### Provided data

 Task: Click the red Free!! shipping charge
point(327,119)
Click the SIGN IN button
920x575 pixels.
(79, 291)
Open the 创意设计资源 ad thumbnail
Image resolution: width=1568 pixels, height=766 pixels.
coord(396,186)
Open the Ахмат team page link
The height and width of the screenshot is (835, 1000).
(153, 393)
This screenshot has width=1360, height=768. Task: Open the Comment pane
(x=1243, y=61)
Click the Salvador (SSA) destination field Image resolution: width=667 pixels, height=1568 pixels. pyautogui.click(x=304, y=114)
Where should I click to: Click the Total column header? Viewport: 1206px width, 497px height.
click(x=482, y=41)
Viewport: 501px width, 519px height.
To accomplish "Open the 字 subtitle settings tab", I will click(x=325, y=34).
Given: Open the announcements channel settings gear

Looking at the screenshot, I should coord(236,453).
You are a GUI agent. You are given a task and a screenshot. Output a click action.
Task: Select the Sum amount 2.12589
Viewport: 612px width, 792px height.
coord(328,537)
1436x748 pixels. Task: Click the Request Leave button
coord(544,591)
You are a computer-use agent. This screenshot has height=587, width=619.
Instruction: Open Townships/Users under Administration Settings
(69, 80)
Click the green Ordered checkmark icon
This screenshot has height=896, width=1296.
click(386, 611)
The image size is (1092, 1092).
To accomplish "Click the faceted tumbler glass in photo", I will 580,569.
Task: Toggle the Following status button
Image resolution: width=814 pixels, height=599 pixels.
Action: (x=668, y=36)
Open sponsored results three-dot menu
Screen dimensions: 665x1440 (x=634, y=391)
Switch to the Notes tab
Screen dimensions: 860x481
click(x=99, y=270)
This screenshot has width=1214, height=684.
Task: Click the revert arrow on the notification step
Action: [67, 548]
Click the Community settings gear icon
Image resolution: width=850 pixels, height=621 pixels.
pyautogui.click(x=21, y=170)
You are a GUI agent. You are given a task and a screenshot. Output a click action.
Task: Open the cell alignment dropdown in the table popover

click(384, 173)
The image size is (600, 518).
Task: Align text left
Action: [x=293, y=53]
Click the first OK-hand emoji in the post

### Work instruction
Exactly one number is the answer: how many lines in the data include the word "icon".

### Answer to this problem
2